Allocution du Président de la République à l'occasion du dîner d'État offert en l'honneur du Président de la Syrie et de Mme Bachar EL ASSAD.

Allocution de M. Jacques CHIRAC, Président de la République, à l'occasion du dîner État offert en l'honneur du Président de la République arabe syrienne et de Mme Bachar EL ASSAD.

Imprimer

Palais de l'Élysée, le lundi 25 juin 2001

Monsieur le Président, Madame,

Mon épouse et moi-même sommes heureux de vous accueillir à Paris. Soyez les très bienvenus en France où il nous est agréable d'être vos hôtes pour votre première visite d'État en Europe.


Il y aura bientôt trois ans, je recevais, au Palais de l'Élysée, votre père, le Président Hafez El Assad. Ici même, il avait réaffirmé fortement le choix stratégique de la paix fait par la Syrie. Ce choix, Monsieur le Président, vous l'avez, dès votre investiture, personnellement et solennellement endossé.

La paix est aujourd'hui, plus que jamais, au coeur de nos préoccupations. Depuis Madrid, elle a paru à plusieurs reprises à portée de main. Sa perspective s'est hélas éloignée ces derniers mois. Les affrontements ont pris le pas sur le dialogue. Ils ont ensanglanté la Palestine et Israël au point de menacer la stabilité même de toute la région.

Cette situation, la France se refuse à l'accepter comme une fatalité. Elle condamne le terrorisme aveugle et les violences d'où qu'elles viennent, avec leur cortège de victimes civiles. Elle réprouve le cycle délétère des affrontements et des représailles qui ne peut que nourrir le ressentiment des peuples, dresser davantage les hommes les uns contre les autres, et élever dans les coeurs un mur d'incompréhension et de haine. Seuls, le dialogue et la négociation peuvent conduire à la paix. Et seule, une paix juste et globale peut assurer, durablement, la sécurité et la prospérité de la région.

Les conditions de cette paix, combien de fois les avons-nous réaffirmées ! Le principe de la terre contre la paix, fondé sur les résolutions 242 et 338 du Conseil de sécurité, le principe aussi de l'intégrité et de la sécurité d'Israël.
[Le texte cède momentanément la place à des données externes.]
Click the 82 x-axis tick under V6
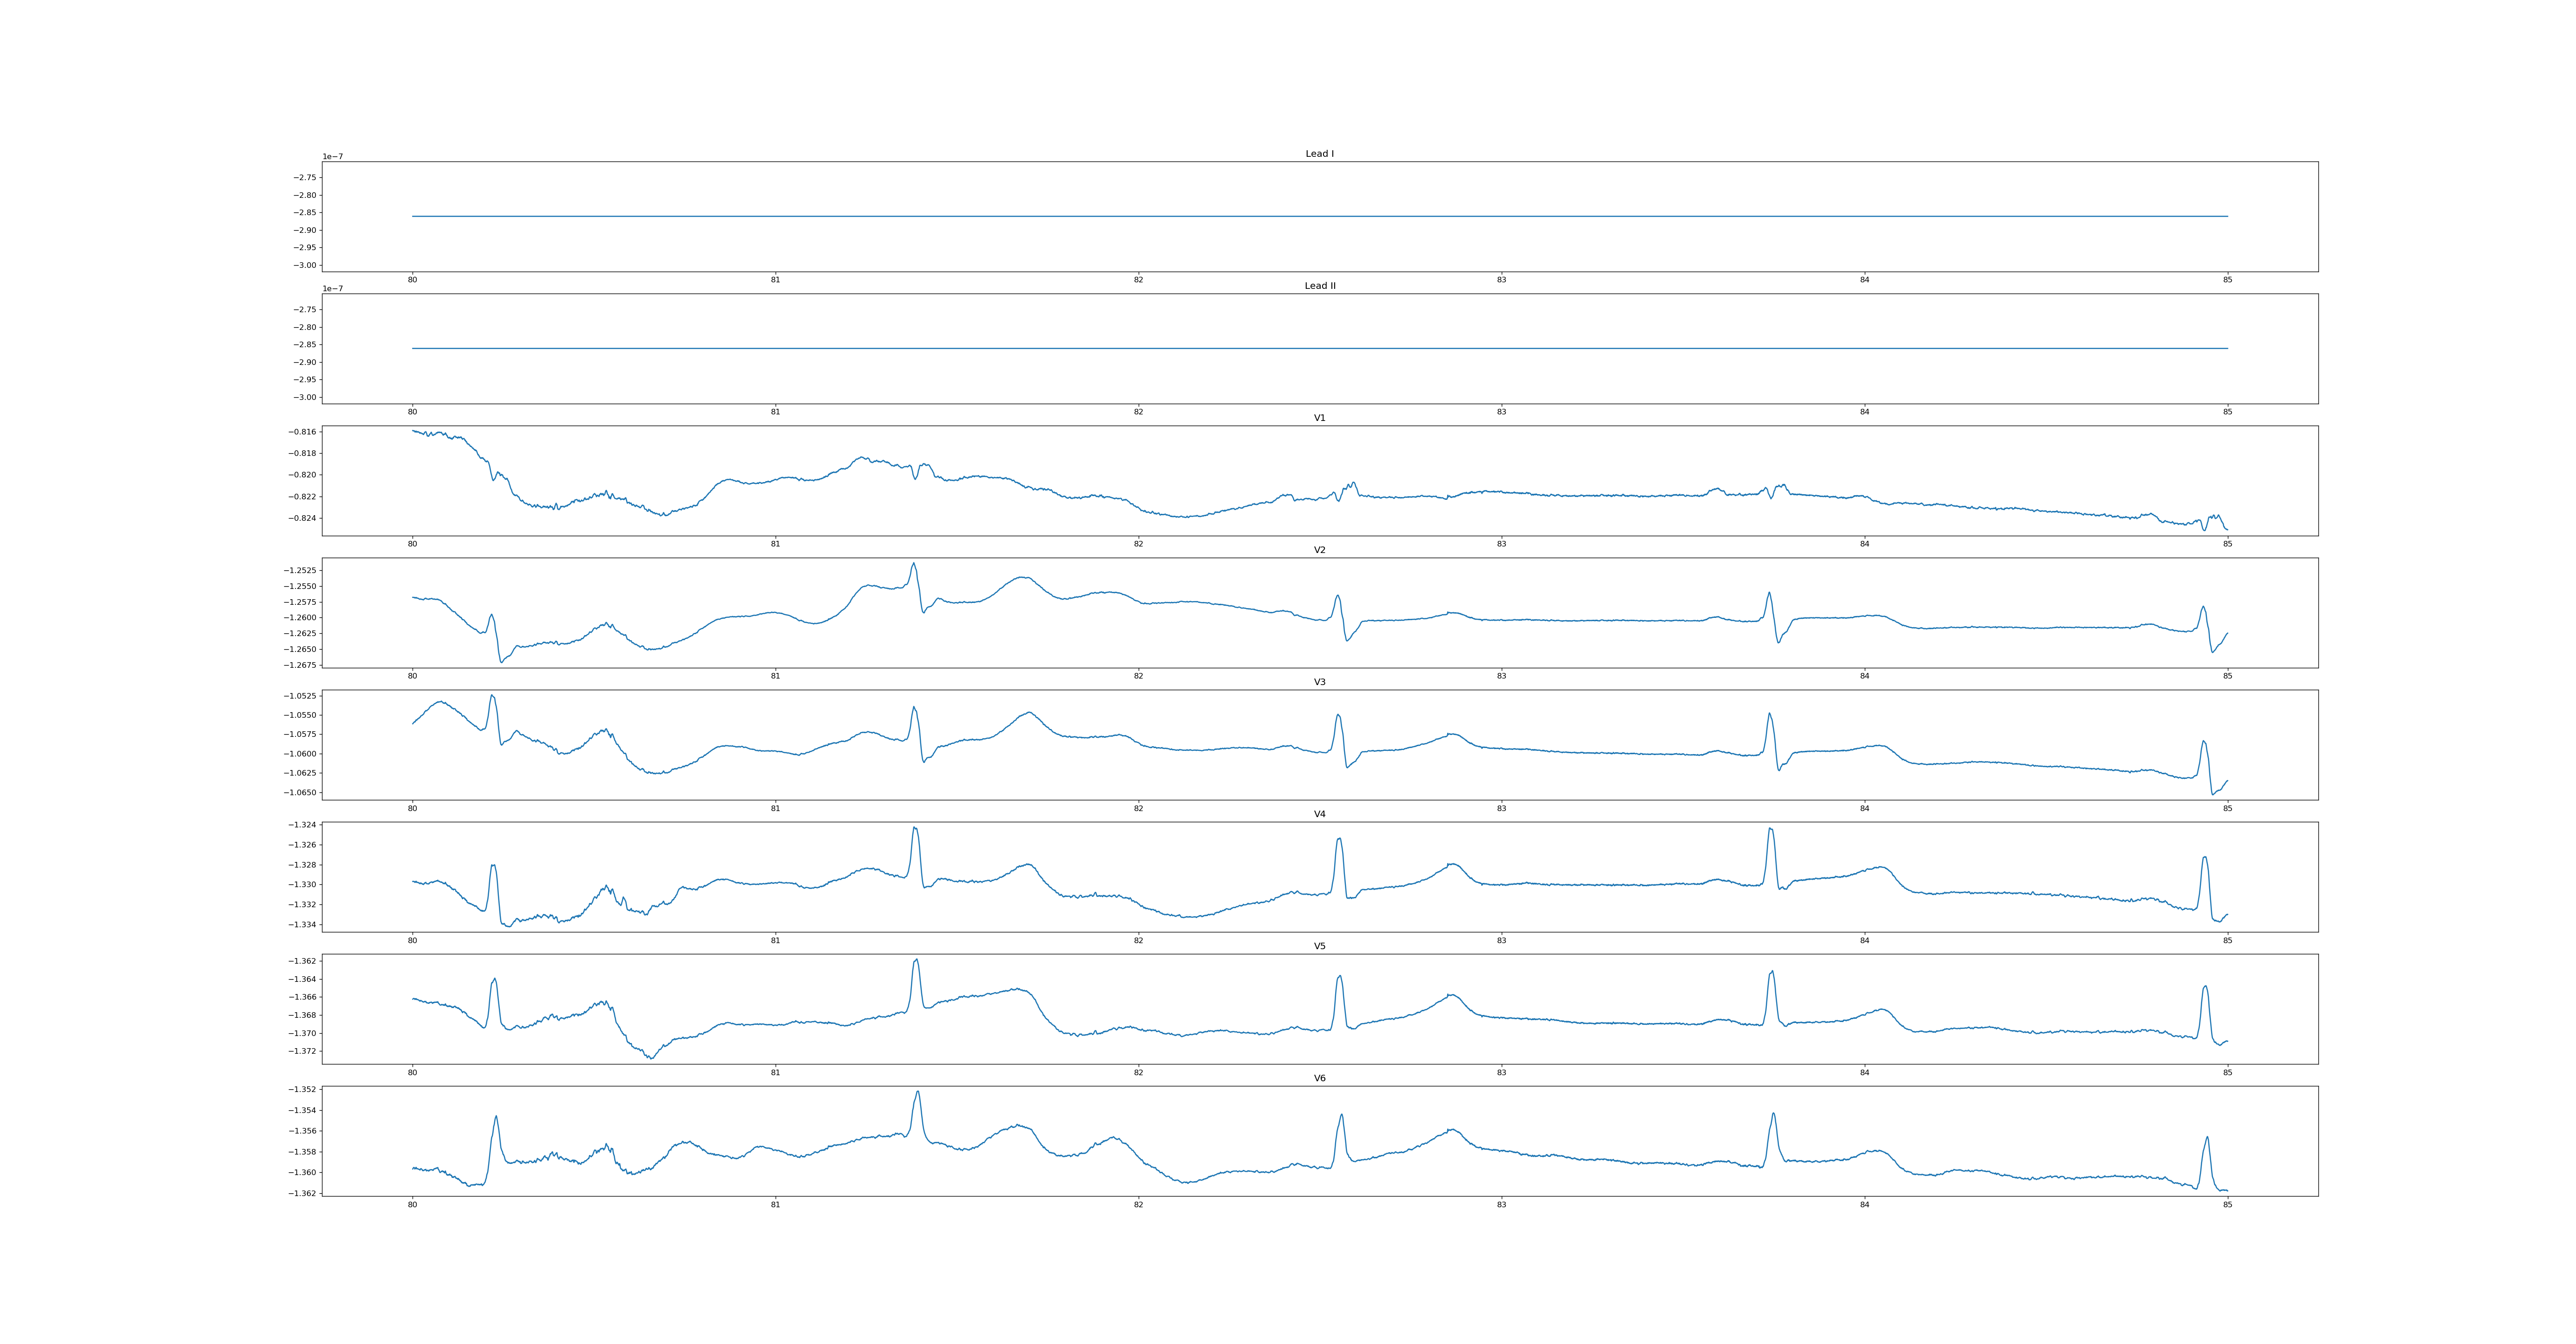Screen dimensions: 2576x1344 tap(1138, 1205)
Ces positions, ce sont celles des Nations-Unies et donc de l'ensemble de la communauté internationale.

Si la gravité de la crise actuelle rend impérieuse la recherche d'une solution entre Israéliens et Palestiniens, la reprise du dialogue sur les volets syrien et libanais reste également primordiale. Nous y sommes déterminés. Au Proche-Orient, la paix ne se fera pas sans la Syrie ni le Liban, car la paix globale, à laquelle nous travaillons, repose non seulement sur le droit des Palestiniens à disposer d'une terre et d'un État, mais aussi sur le retour légitime du Golan à la Syrie. La paix devra enfin confirmer l'unité, l'intégrité et la souveraineté du Liban.

Vous connaissez, Monsieur le Président, la mobilisation et les efforts déployés par la France sur toutes ces questions. Nous ne baissons pas les bras et nous restons les artisans d'un dialogue continu et confiant avec l'ensemble des parties, sans exclusive, en concertation étroite avec nos partenaires de l'Union européenne, avec les États-Unis, avec le Secrétaire général des Nations Unies et avec tous ceux qui veulent ramener la raison et la concorde entre des peuples frères.
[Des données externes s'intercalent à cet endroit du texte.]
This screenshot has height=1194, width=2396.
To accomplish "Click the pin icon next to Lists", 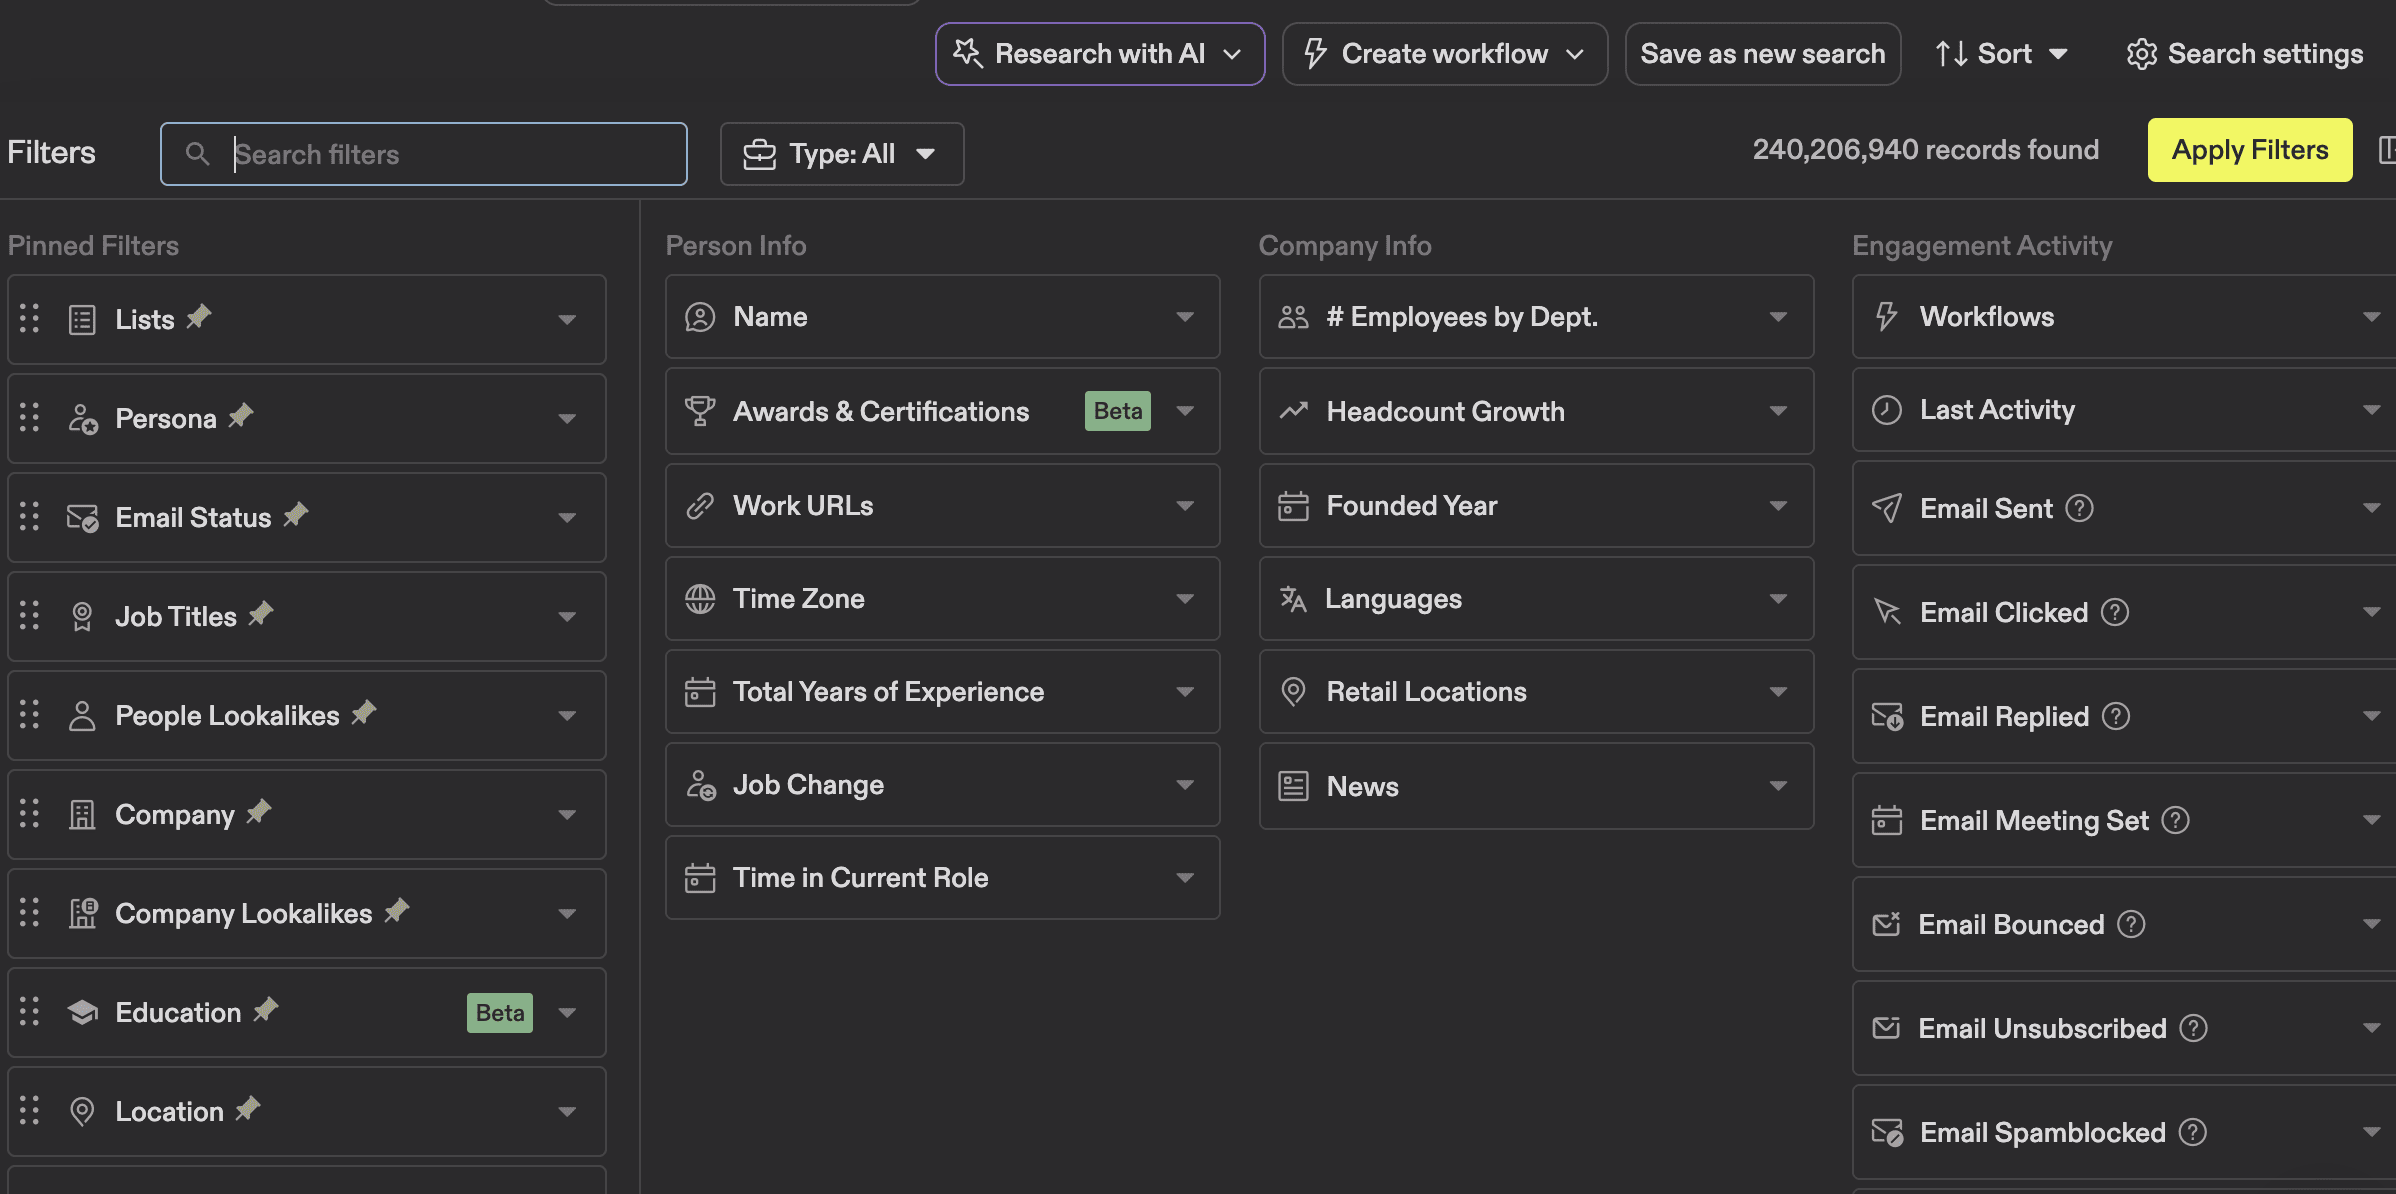I will coord(199,317).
Des propositions ont été faites. Je pense naturellement aux recommandations de la commission présidée par le Sénateur Mitchell, aux travaux de laquelle l'Union européenne a participé activement. Nous soutenons les recommandations formulées. Elles sont équilibrées et justes. Elles constituent pour Israël et pour l'Autorité palestinienne un chemin vers la reprise de négociations politiques, elles ont déjà permis d'esquisser un cessez le feu que tous les pays de la région doivent s'efforcer de conforter par une attitude responsable de retenue.
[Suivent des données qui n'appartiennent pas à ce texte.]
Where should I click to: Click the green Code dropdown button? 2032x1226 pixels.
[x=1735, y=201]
Dans cette région du monde, berceau des trois religions du livre, la paix ne sera pas sans le respect mutuel de toutes les communautés et de toutes les confessions.


La Syrie, Monsieur le Président, nous en avons parlé, elle demande "plus d'Europe" et elle invite les Quinze à s'engager davantage dans la recherche d'une solution. C'est précisément le sens des efforts déployés ces dernières semaines, à la faveur de la trêve. L'Union européenne s'est considérablement impliquée dans le processus d'apaisement. Elle a exprimé sa disponibilité à accompagner par tous les moyens possibles la conclusion et la mise en oeuvre d'un accord de paix et elle poursuivra son action.

Plus d'Europe, c'est également la perspective d'un accord d'association de votre pays avec l'Union européenne, accord actuellement en cours de négociation.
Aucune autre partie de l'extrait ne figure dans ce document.